Extracted data ::
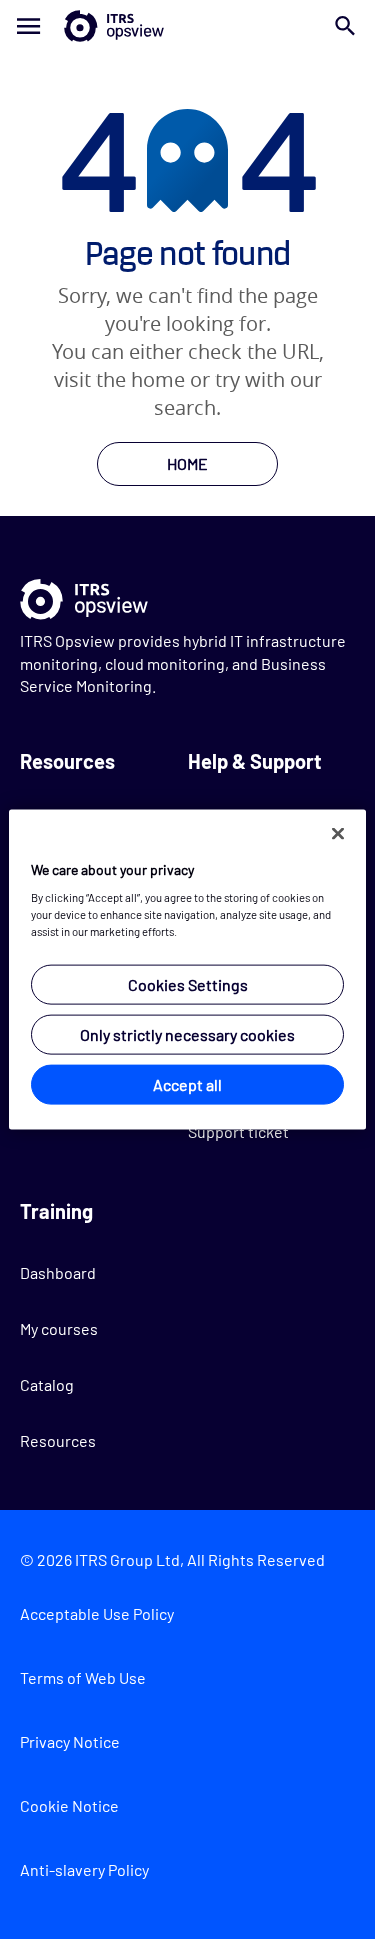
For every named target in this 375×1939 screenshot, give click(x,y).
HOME (187, 463)
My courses (59, 1328)
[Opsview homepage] (187, 26)
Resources (58, 1440)
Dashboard (58, 1272)
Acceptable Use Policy (97, 1613)
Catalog (47, 1384)
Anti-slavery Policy (84, 1869)
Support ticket (238, 1131)
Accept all (187, 1084)
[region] (187, 969)
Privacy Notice (70, 1741)
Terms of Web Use (83, 1677)
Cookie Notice (69, 1805)
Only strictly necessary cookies (187, 1034)
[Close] (338, 833)
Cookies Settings (188, 984)
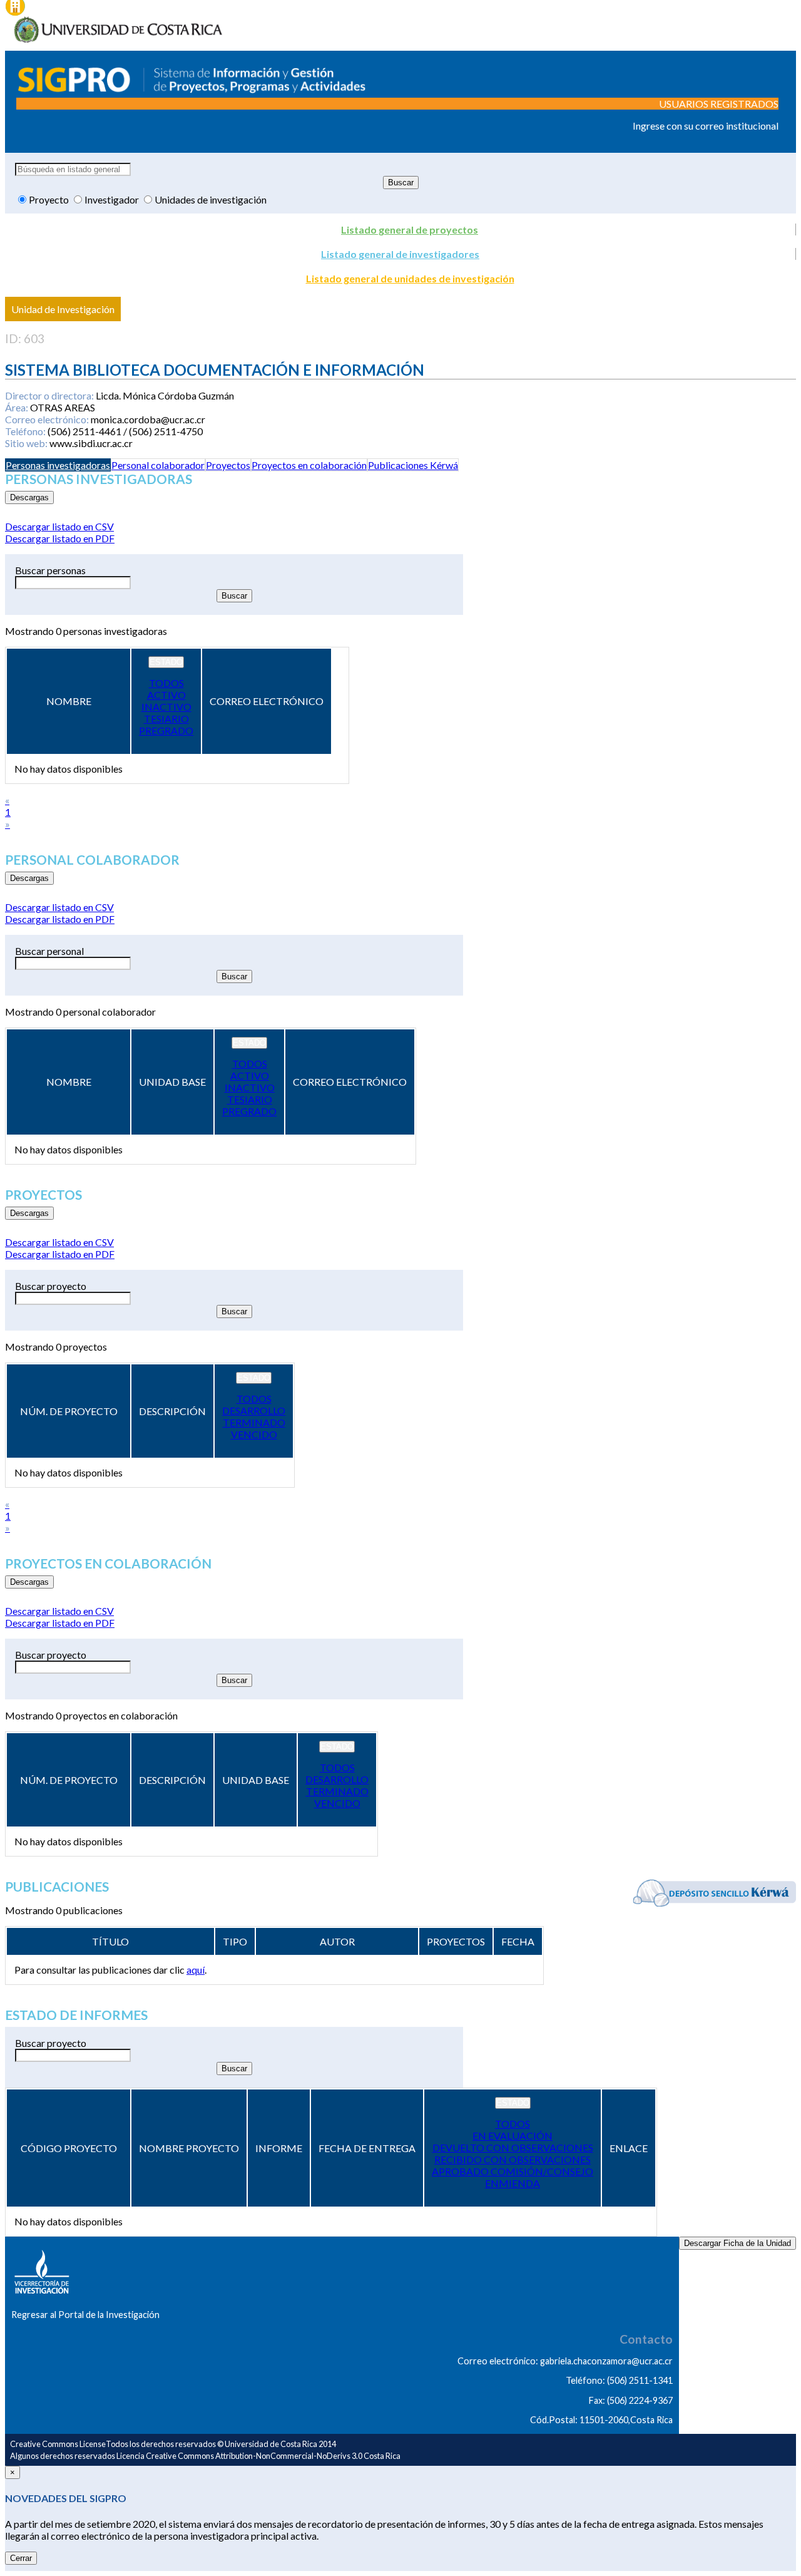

Required work :: A count is needed of the lines in the entries that contain "Policy". Supply only that number.

Output of the task :: 2